Spending a childhood playing JRPGs has given me a great respect for them, but I'm not a child anymore and the games haven't grown up with me. I can't help but feel let down by almost every new game that fails to evolve and consider something new - say, having a hero who doesn't use a sword (gunblades count as swords).
Through the years, I've become mature, wiser and incredibly good looking, while JRPGs still have the same happy-go-lucky idiots running headlong into the same obvious fortresses of evil. Before you start moaning about how a great formula is great because it can endure the test of time, read my reasons that JRPGs suck. After that, go ahead and gripe if you think fixing these concerns wouldn’t make JRPGs even better (babies).
The only time it's appropriate to find 12 gold coins and a potion after a battle is when you’ve just defeated a group of potion-sellers. But does that ever happen? No, but take down a pack of wolves or an alligator and you're bound to find leather armor, a gem of fire magic and enough gold to start a college savings fund for the little alligator orphans you've just created. The obvious question is: what were the animals going to spend that money on? When you figure that out, ask yourself: where were they hiding those 12 gold coins?
Quick fix: This one's not very hard to figure out. If you're fighting a guy who fights by throwing fish at you, he should drop some fish. If you fight a fish, it should drop nothing but scales and fish meat.

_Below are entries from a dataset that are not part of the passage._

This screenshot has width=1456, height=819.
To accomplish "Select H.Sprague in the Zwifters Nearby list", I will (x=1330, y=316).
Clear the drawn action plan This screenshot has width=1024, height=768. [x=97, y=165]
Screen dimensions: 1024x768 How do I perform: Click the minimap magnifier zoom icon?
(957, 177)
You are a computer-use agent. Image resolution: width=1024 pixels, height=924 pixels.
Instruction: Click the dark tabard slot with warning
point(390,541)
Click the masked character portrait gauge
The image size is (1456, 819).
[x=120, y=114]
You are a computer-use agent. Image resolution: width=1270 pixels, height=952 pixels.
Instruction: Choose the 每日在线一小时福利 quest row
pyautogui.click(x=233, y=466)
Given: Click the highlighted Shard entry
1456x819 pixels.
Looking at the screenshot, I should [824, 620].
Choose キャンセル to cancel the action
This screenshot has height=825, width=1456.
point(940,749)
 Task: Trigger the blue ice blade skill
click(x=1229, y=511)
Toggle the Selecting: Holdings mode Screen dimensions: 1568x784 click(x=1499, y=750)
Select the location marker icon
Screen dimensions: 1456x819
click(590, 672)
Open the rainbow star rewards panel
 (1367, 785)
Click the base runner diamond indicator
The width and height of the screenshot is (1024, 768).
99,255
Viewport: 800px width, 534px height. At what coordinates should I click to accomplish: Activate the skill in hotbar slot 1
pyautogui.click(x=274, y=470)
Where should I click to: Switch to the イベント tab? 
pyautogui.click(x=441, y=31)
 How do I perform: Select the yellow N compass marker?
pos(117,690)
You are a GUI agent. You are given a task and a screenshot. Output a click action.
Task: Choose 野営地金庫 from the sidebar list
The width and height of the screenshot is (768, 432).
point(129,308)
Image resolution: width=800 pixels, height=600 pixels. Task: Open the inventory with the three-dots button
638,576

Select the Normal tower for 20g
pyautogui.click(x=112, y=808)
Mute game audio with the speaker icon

Fish don't carry manufactured goods.
In a perfect world: Instead of collecting gold from enemies, I'd like to be able to saw off the heads of everything I kill, tie them all together in a long chain and drag it around to freak people out. This is better than collecting gold from dead animals, because it at least makes sense in that everything I fight has a head. Well, except the things that don't.
Worst offenders: Outside of an MMO or two, if you can get loot from fighting, the game does this. Go ahead, think about it for awhile and see if you can find more than one exception.